- **The task**
The records below must be reproduced exactly. Strip out the pictures.

Input records section start

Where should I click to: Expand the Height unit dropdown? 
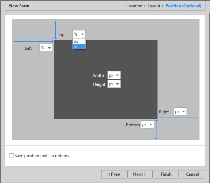tap(114, 84)
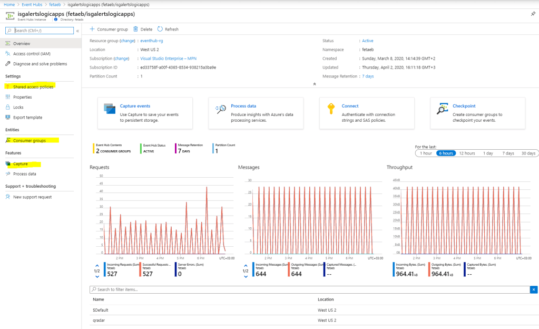The width and height of the screenshot is (539, 329).
Task: Add a new Consumer group
Action: pyautogui.click(x=109, y=30)
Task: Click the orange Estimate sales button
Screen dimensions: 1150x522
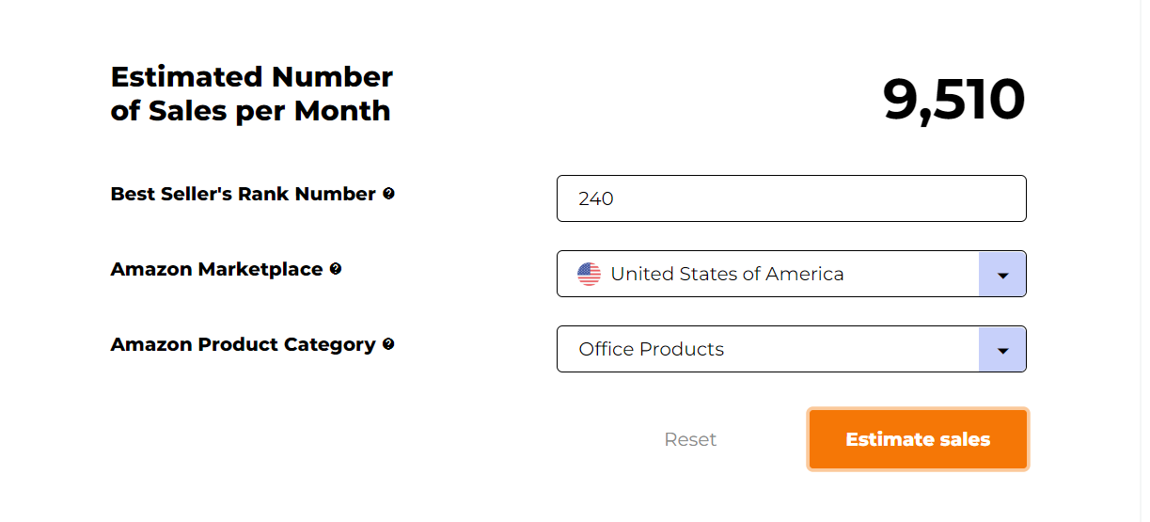Action: [x=918, y=439]
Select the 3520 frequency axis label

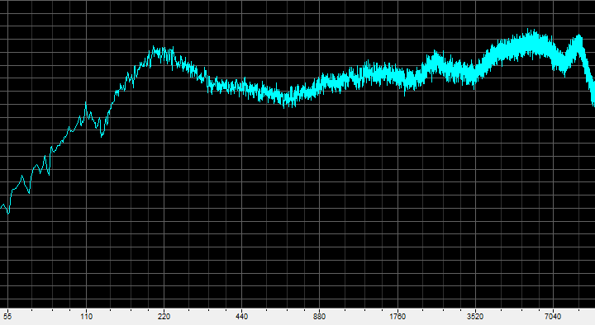click(474, 316)
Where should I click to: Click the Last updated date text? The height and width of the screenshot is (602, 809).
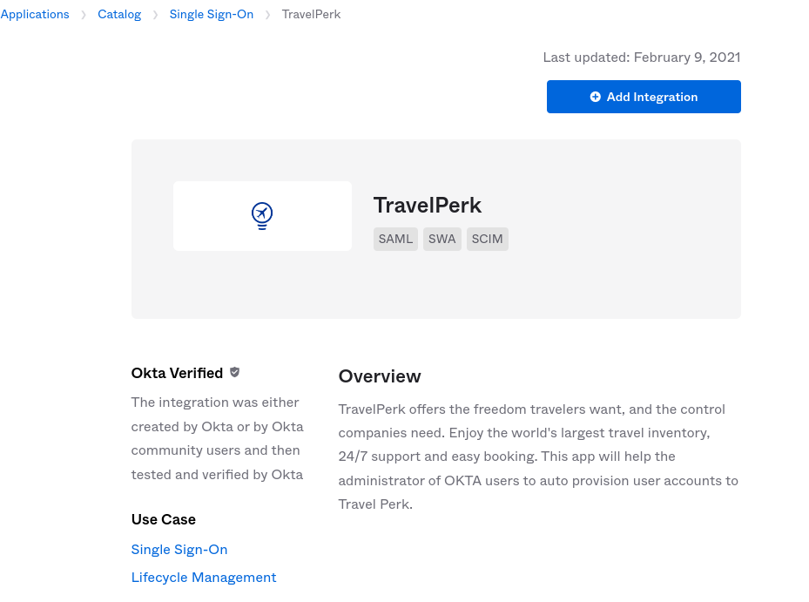pos(642,57)
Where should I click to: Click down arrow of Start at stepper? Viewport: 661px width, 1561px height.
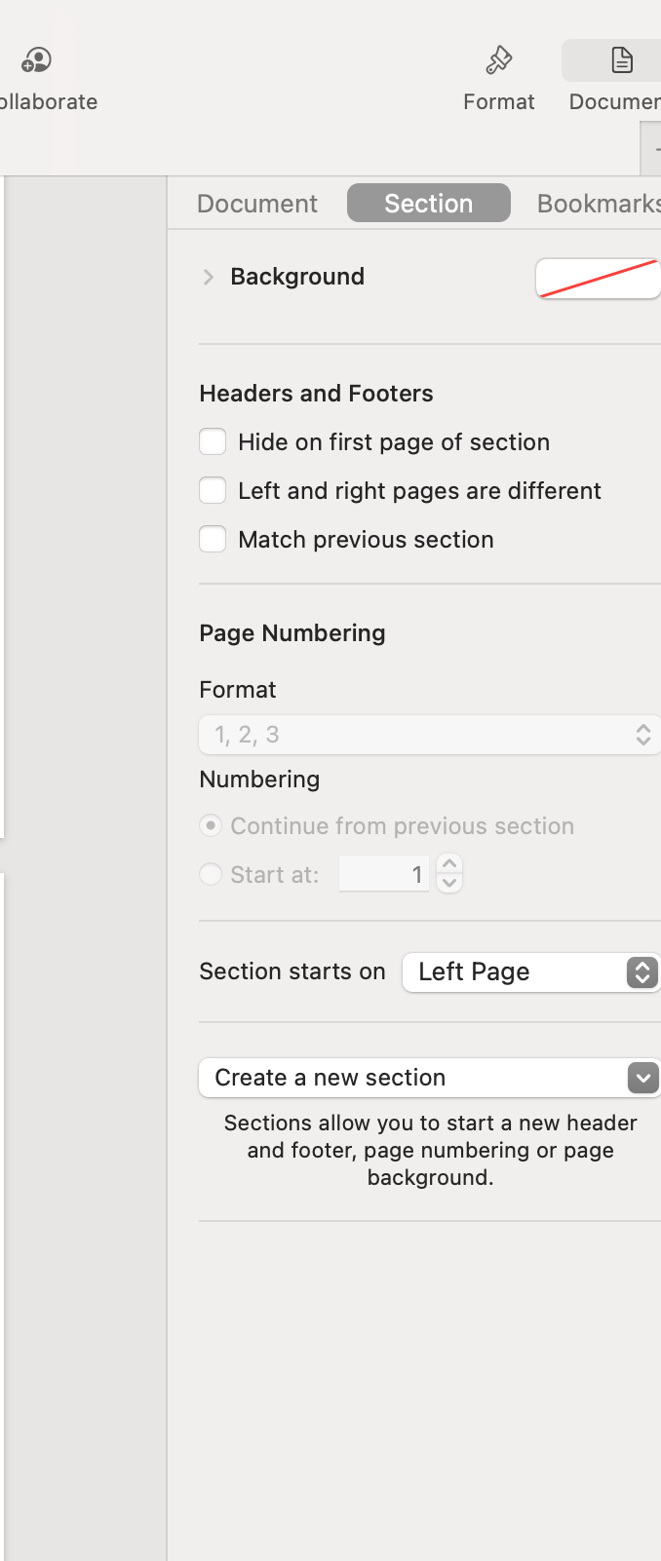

Input records section end

- **Solution to the problem**
Where should I click to: Expand the Height unit dropdown? 
tap(114, 84)
The width and height of the screenshot is (539, 329).
Task: Add a new Consumer group
Action: pyautogui.click(x=109, y=30)
Task: Click the orange Estimate sales button
Screen dimensions: 1150x522
Action: [x=918, y=439]
Select the 3520 frequency axis label

click(474, 316)
Where should I click to: Click the Last updated date text? The height and width of the screenshot is (602, 809).
pos(642,57)
Where should I click to: Click down arrow of Start at stepper? Viewport: 661px width, 1561px height.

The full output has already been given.